You may look up these clock sources stuff, and what no W+X pages found implies ...

e.g...

https://classicforum.manjaro.org/index.php?topic=30400.0

Did you used the net to look up solutions yourself already?

Gentoo is a read up, fix stuff distro

----------

## jserink

Hi All:

Here is what I did to fix everything.

First, awesome tip by Zino on the CONFIG_SECURITY_LOADPIN option.

I found myself saying yes to all the 'great new features' during make oldconfig.....ooooooppppssss.

I will still having the stopping at the 'clocksource: Switched to clocksource tsc ' section so I changed a bunch of stuff and simply borked my kernel, would not boot at all.

Started again....

Went to /usr/src/linux-4.4.21-gentoo and copied over the .config to /usr/src/linux and ran make oldconfig again making sure to:

1. say no to CONFIG_SECURITY_LOADPIN,

2. Say no to Warn on W+X mappings at boot ,

3. Say no on Code coverage for fuzzing,

4. and anything else I did not understand that was not a module or driver, I said no to.

Booted and its sweet, all good.

Thanx for the help.

Cheers,

john

----------

## NeddySeagoon

jserink,

When you run makeoldconfig. It shows choices like (N/m/y)

The capital letter is the suggested setting.

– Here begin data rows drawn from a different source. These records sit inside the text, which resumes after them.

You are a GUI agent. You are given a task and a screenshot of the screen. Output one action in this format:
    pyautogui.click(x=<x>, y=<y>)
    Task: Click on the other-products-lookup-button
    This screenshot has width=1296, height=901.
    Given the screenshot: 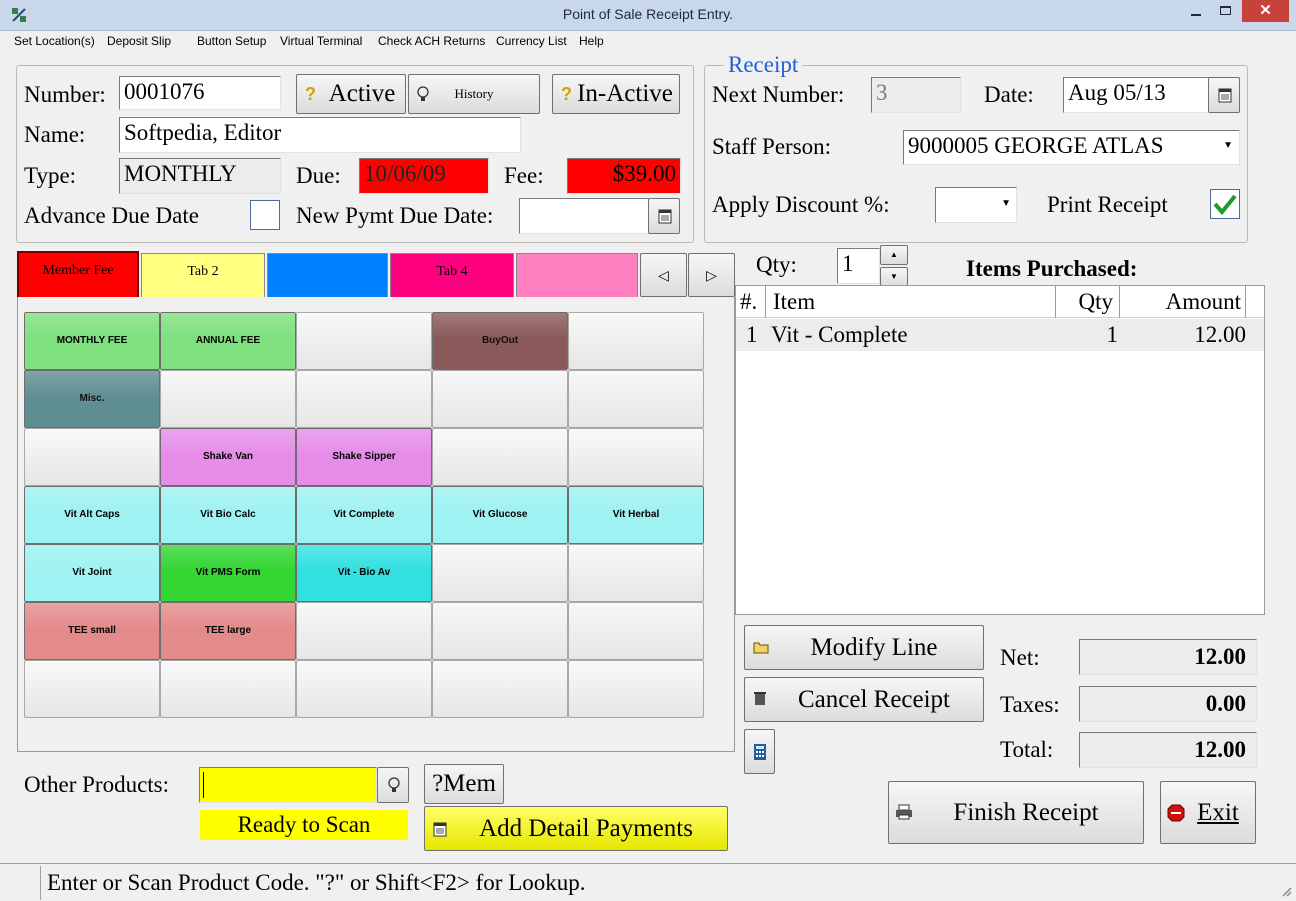 What is the action you would take?
    pyautogui.click(x=393, y=785)
    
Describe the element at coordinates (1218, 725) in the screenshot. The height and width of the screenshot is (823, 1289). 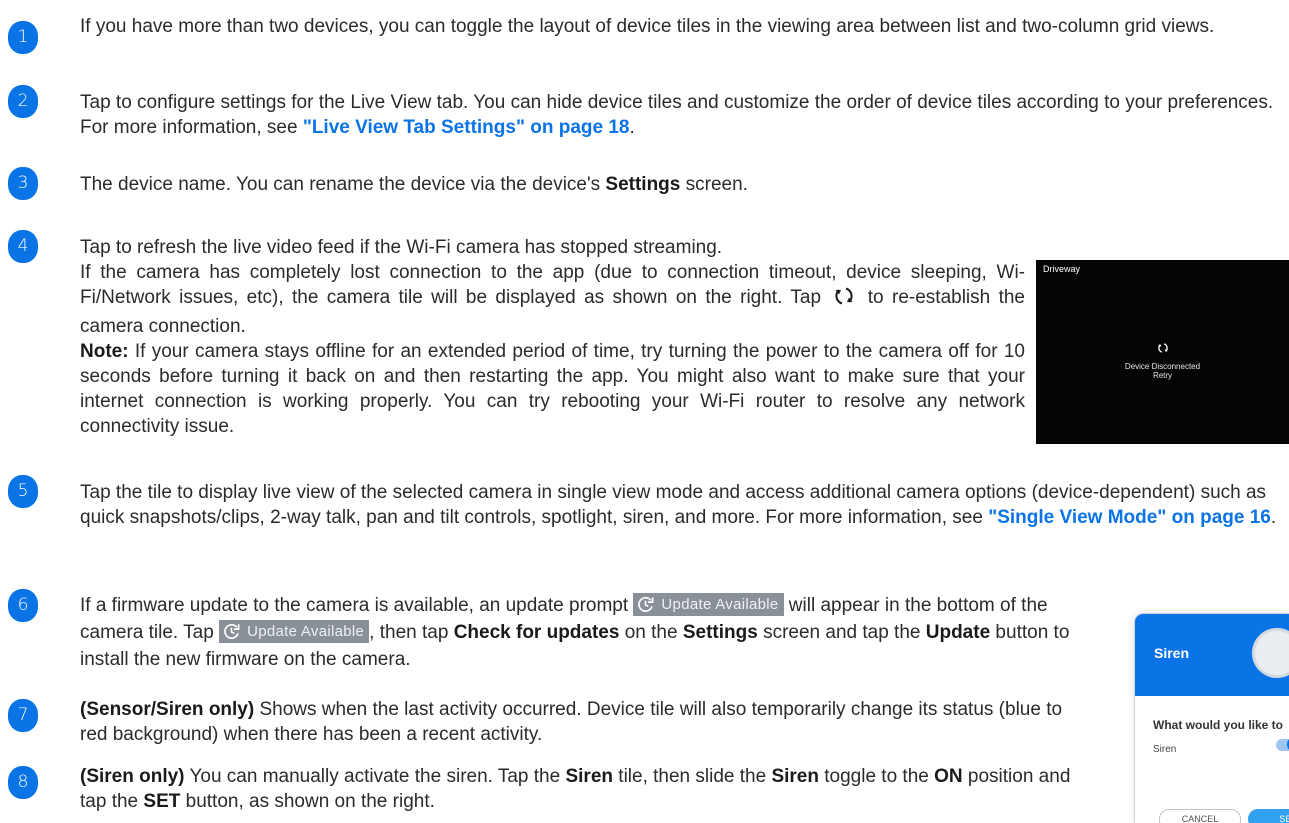
I see `siren-dialog-question: What would you like to` at that location.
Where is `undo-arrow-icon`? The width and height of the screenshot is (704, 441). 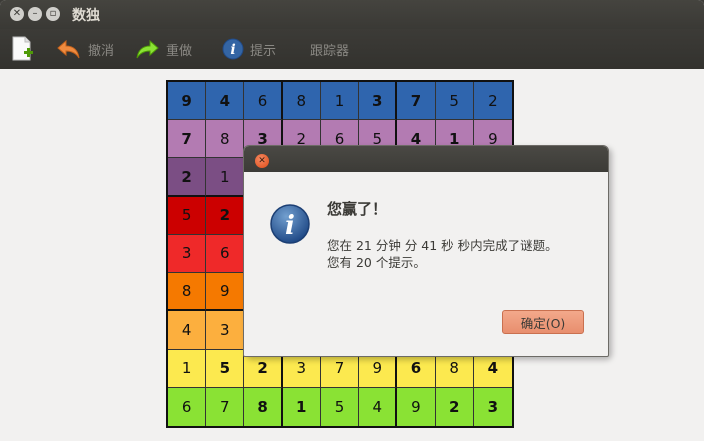
undo-arrow-icon is located at coordinates (68, 49).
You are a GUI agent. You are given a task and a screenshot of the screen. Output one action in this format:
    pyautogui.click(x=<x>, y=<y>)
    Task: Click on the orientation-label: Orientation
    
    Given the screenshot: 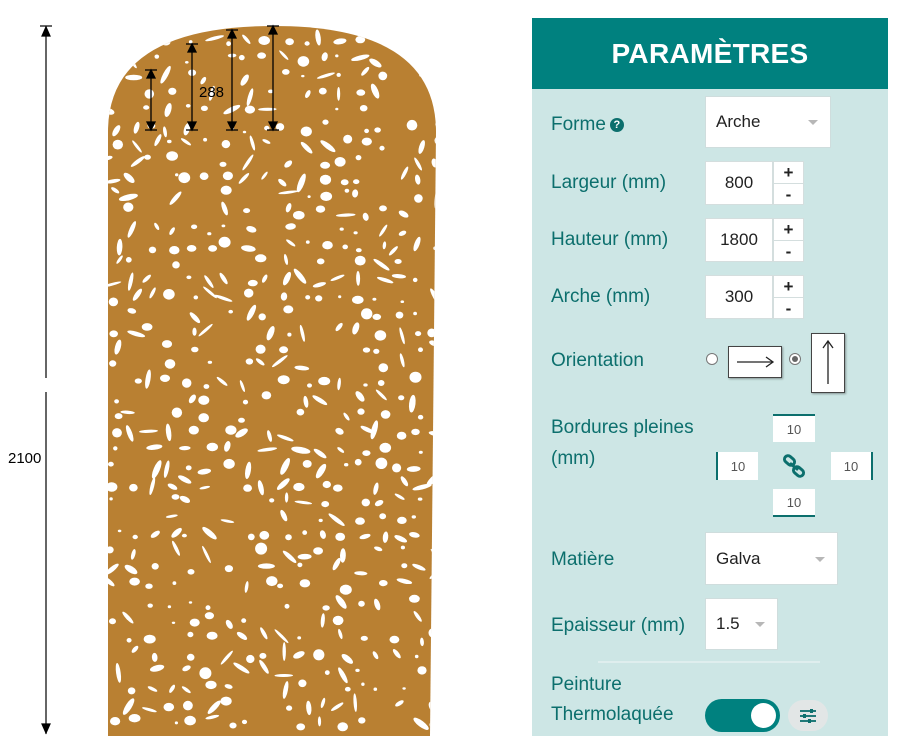 What is the action you would take?
    pyautogui.click(x=598, y=360)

Make your Gentoo work first, make it shiny/faster/etc later.

----------

## jserink

 *NeddySeagoon wrote:*   

> jserink,
> 
> When you run makeoldconfig. It shows choices like (N/m/y)
> 
> The capital letter is the suggested setting.
> ...

 

I didn't know that about the capital letter.

Good tip. 

Cheers

,john

----------